Sometimes my job is a lot of fucking fun. Where else is an old, lazy fuck like me gonna get to party on a big, king-sized bed with three young hotties? And get paid for it! (i.e., I’m getting paid, not the hotties.)
So there I was—on one of those jobs I’m hired for two or three times a week in spite of what you’ve read on other websites--with Cytherea, Tianna Lynn, and Priscilla, goofing around, getting ourselves into altered states, and all the time I’m on the clock getting paid. What’s better than that?
Sometimes I really love this shit.
Ka-ching!
Meanwhile, there’s an article over at AdultBeat.com where Henri Pachard says maybe JimmyD SHOULD BE the spokesperson for the adult entertainment industry. After all, Henri says I’m just “complicated” enough to do the job.

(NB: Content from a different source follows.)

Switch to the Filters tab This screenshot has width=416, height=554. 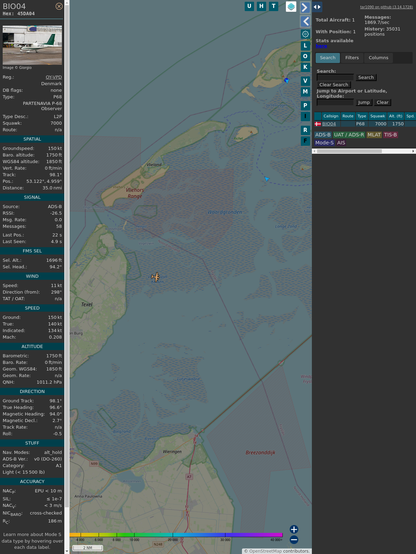coord(352,58)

And just so ya know, I think a lot of Henri. I have immense respect for him. And if Henri Pachard says I should be the spokesperson, who am I to argue with him?
Also meanwhile, the moron in Everett, Washington, wants to put a fence around his Taboo Video to try and placate the locals who are enraged about his smut shop’s location across from a pre-school. Personally, I don’t think making a fortress out of a smut shop is the smartest way to go. And apparently, the locals aren’t buying this as a gesture of goodwill and a solution to the problem.
Speaking of morons--and in this case, one who is so green with envy he'll say or do almost anything to ride on the coat tails of someone else’s notoriety--I hear there’s a plan afoot to create an XXXSynagogue.com.
Hey! Maybe it’s not such a bad idea? With so many Jews in powerful positions in this business, I’m sure they’ll all be lining up to donate big bucks to this guy’s idea who, by the way, is also a Jewish member of the jizz biz, albeit not one in anything remotely resembling a powerful position.
Perhaps (the real) Luke Ford, who so often tries his best to convince everyone he’s a spiritually devout, practicing Jew, should offer up his theological feelings about the idea. (BTW, if you believe that Ford is a devout Jew, I’ve got a couple of well-known bridges in New York City I’d like to sell you.)
But wait, this just occurred to me--and there's no religious disrespect intended--with so many Jews already running this business, maybe the business itself should already (and aptly) be called the XXX Synagogue?